On ne demande pas au conducteur de payer le vrai prix de la route. On lui fait croire qu'il la paie déjà.

L'idée du tarif utilisateur-payeur

Le principe utilisateur-payeur appliqué à la voirie consiste à facturer le service en fonction de l'usage réel, ou d'un proxy raisonnable. Plusieurs mécanismes existent ou ont été étudiés : redevances liées aux permis de véhicules conservées au palier municipal, contributions d'impact pour les développements générant des flux importants, tarification au poids-kilomètre pour les véhicules lourds, ou encore péages urbains dont les recettes financent directement l'entretien des chaussées. Dans les pays nordiques et en Nouvelle-Zélande, certains de ces modèles sont déjà en place.

Au Québec, la marge de manœuvre des municipalités est strictement encadrée par la Loi sur la fiscalité municipale. La taxe foncière reste l'outil dominant, et les alternatives tarifaires sont limitées sans modification du cadre législatif provincial.
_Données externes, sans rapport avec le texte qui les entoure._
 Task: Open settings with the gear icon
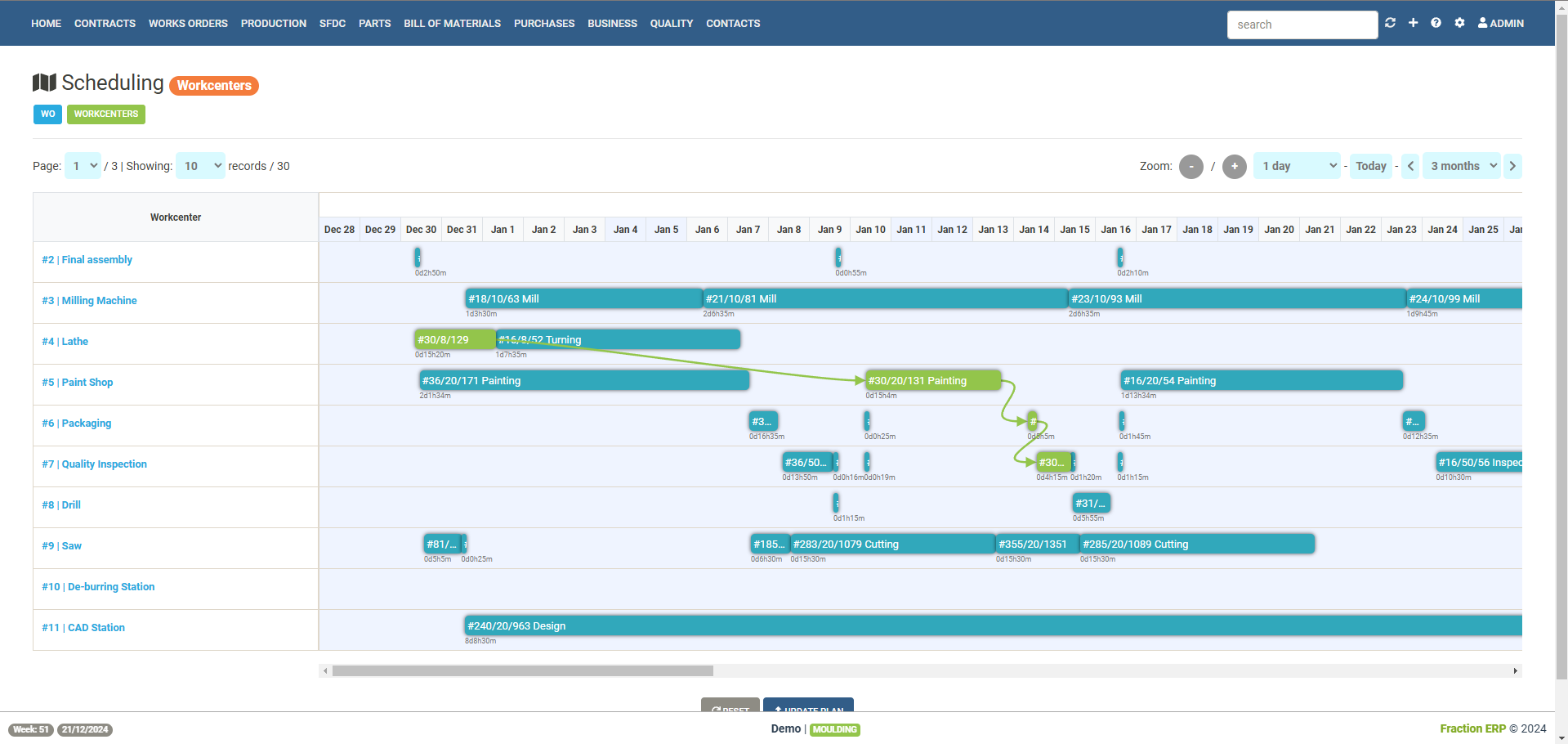point(1459,23)
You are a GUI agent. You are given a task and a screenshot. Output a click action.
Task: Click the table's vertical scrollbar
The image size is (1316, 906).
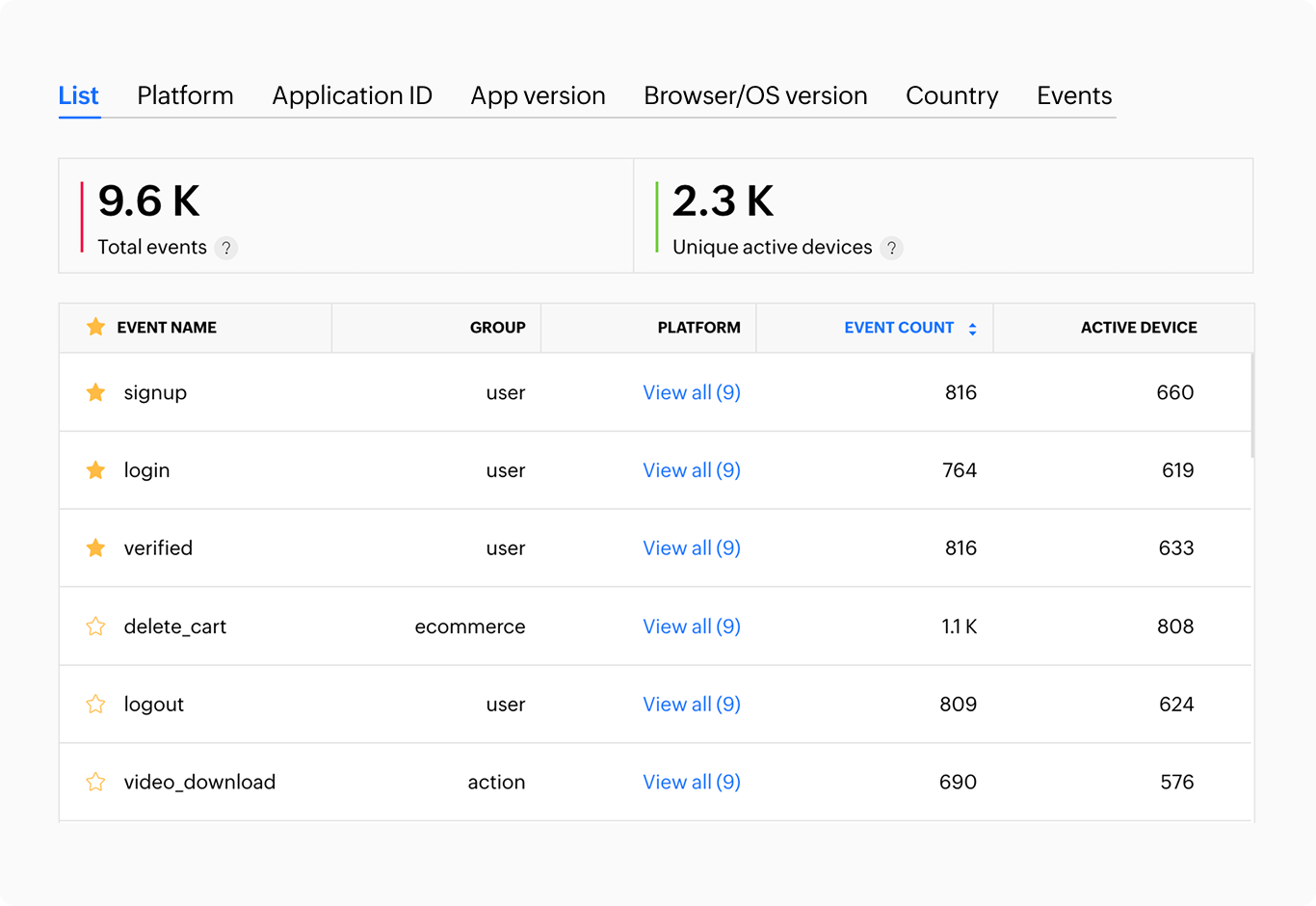pos(1252,407)
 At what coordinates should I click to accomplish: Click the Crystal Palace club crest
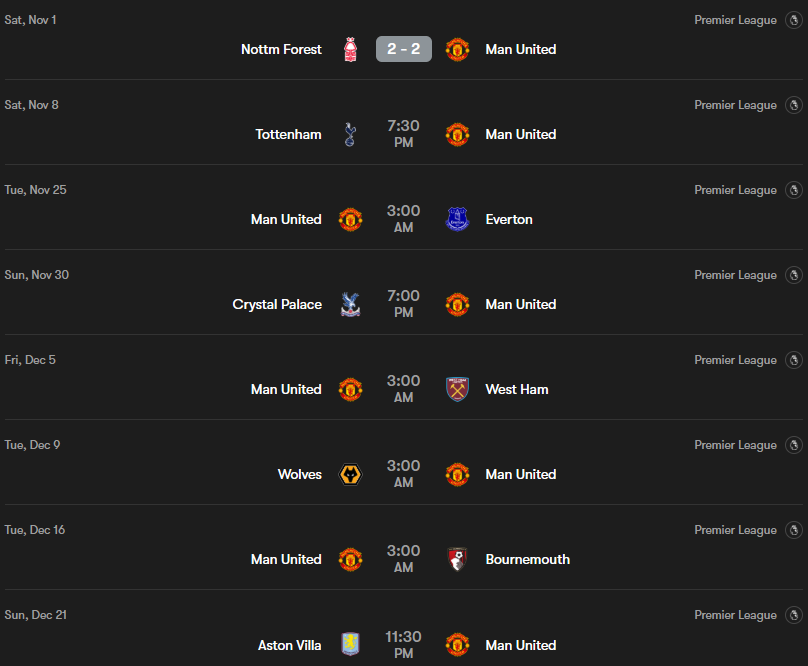350,304
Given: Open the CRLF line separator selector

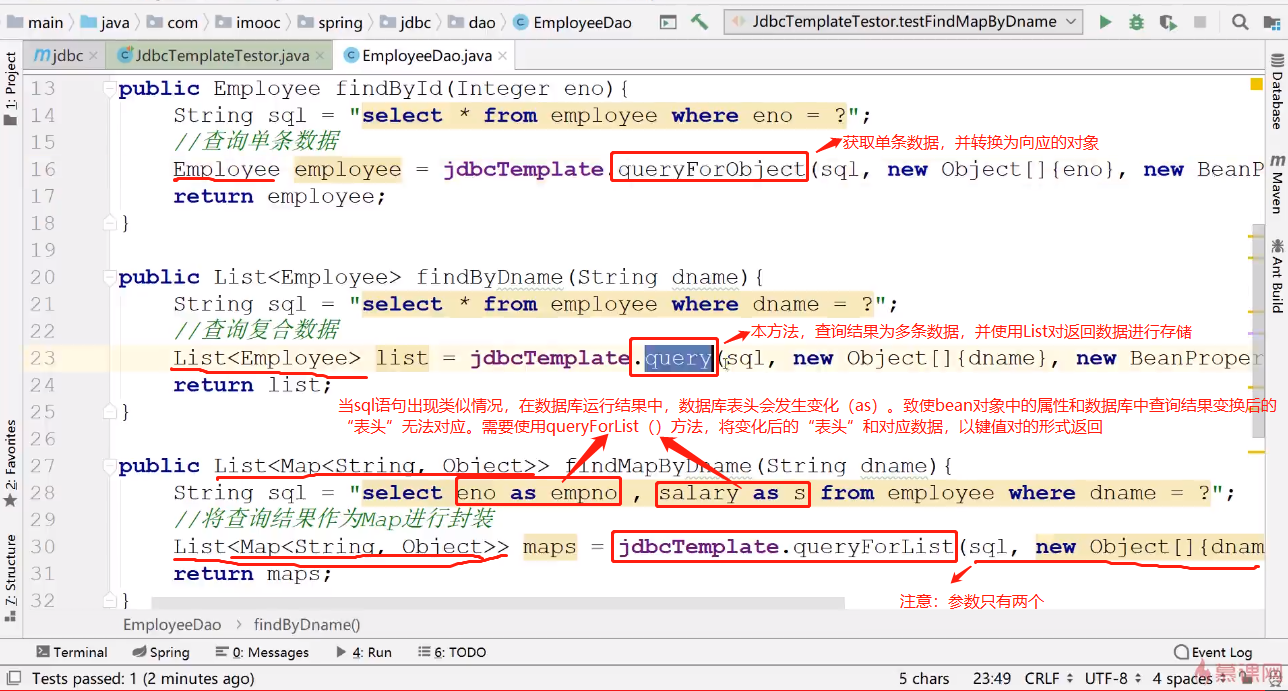Looking at the screenshot, I should click(x=1048, y=678).
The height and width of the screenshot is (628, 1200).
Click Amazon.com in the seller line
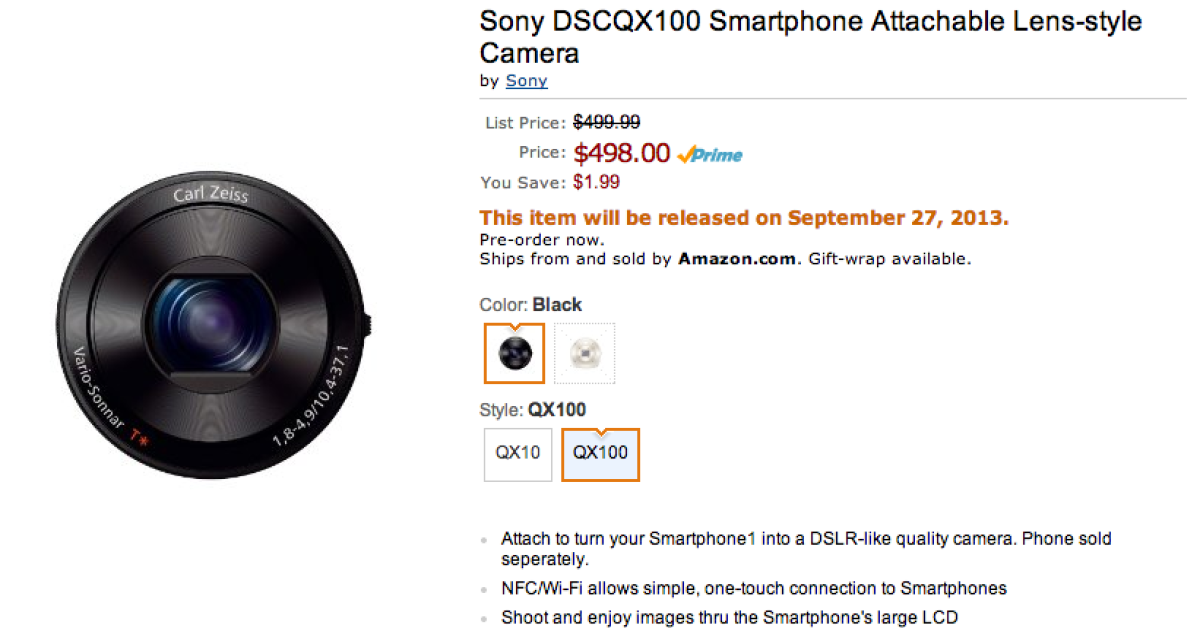coord(737,259)
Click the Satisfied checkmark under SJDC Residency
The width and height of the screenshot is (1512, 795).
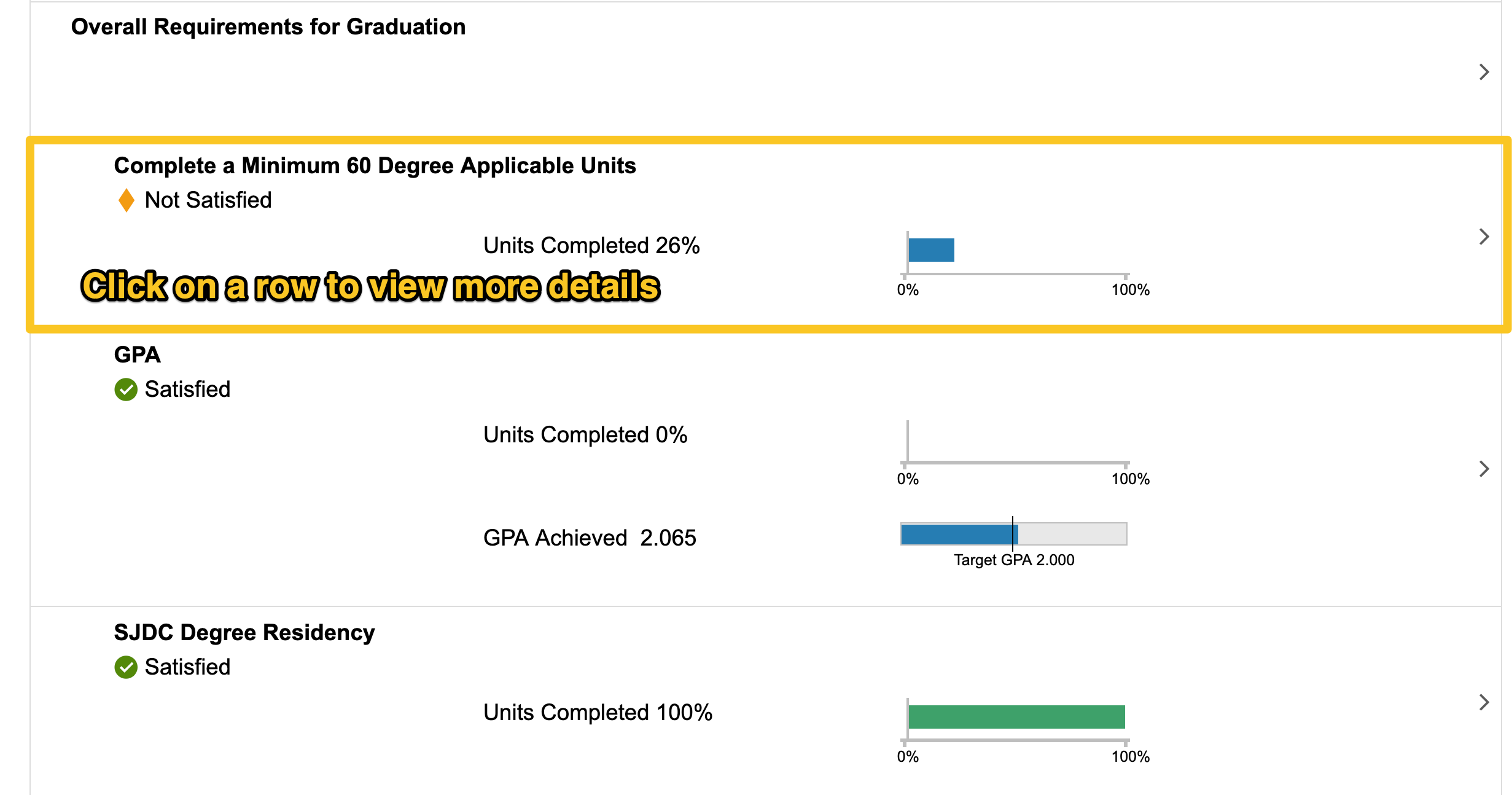pyautogui.click(x=126, y=667)
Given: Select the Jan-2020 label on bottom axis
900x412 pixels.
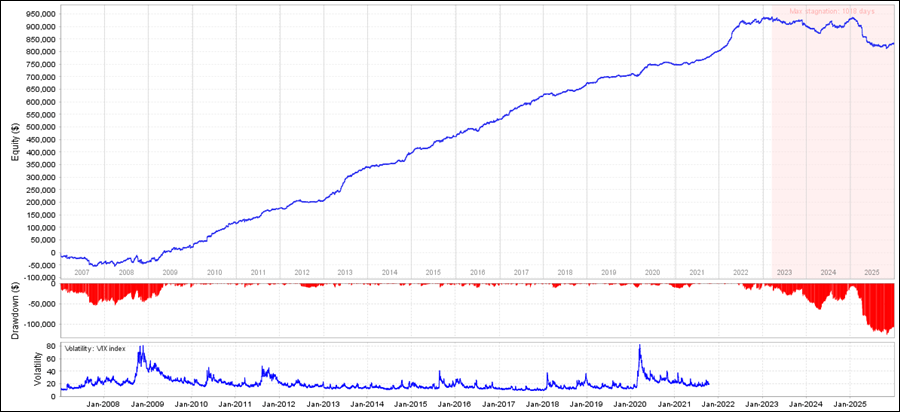Looking at the screenshot, I should pos(631,404).
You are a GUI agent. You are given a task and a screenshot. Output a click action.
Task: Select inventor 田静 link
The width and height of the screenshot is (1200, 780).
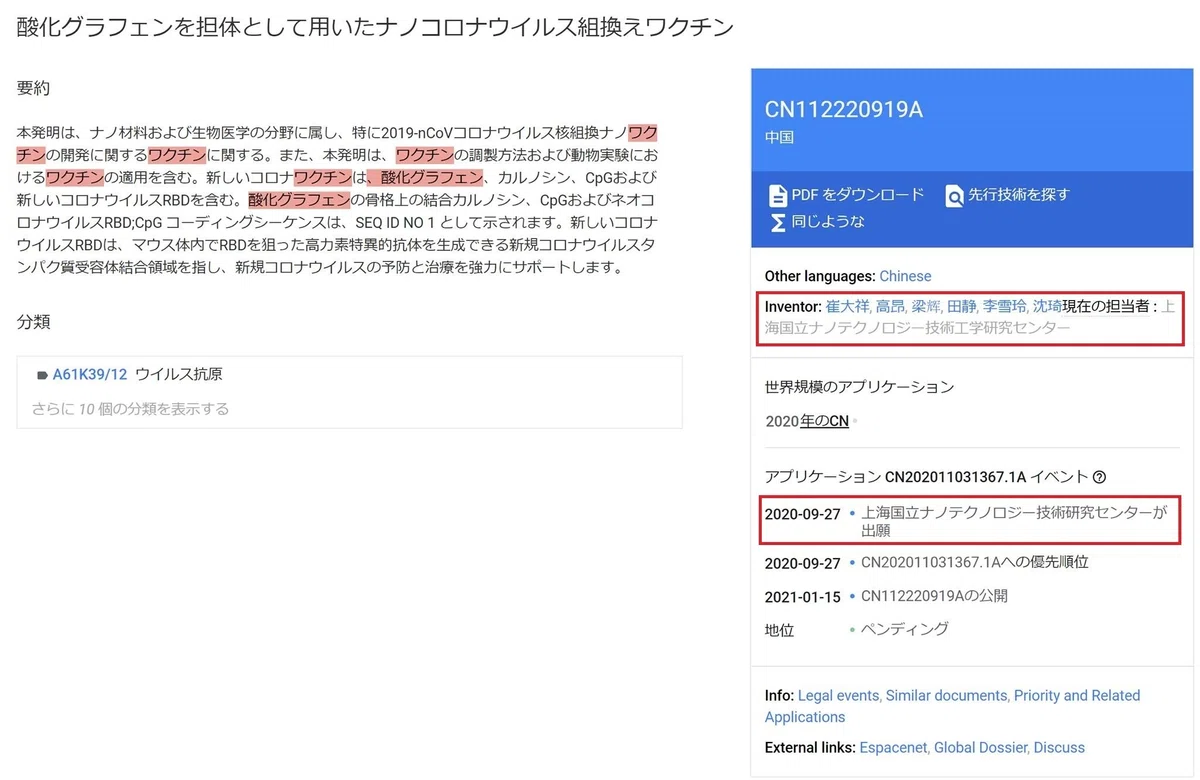(960, 306)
Ce n'est donc pas une question de volonté locale — c'est une conversation qui doit se tenir à l'Assemblée nationale.

Ce que les données permettent de voir

Les rapports financiers municipaux compilés par le MAMH documentent avec précision ce que chaque municipalité dépense pour son réseau routier. Ils ne disent pas quelle part de ces coûts est supportée par des utilisateurs identifiables, ni ce que représente la subvention implicite à l'automobile pour un ménage sans voiture. Ces questions appellent des analyses que les données standardisées ne sont pas conçues pour produire.

Ce qu'elles permettent de voir, c'est l'ampleur du poste — et, par contraste, la minceur des mécanismes de récupération de coûts liés à l'usage. Le fossé entre les deux, c'est la subvention dont on ne parle pas. Chaque nid-de-poule comblé au printemps en est une petite manifestation.

Source des données : Ministère des Affaires municipales et de l'Habitation (MAMH), rapports financiers municipaux (RFM) 2023-2024 et budgets adoptés. Données disponibles sur Municipalis.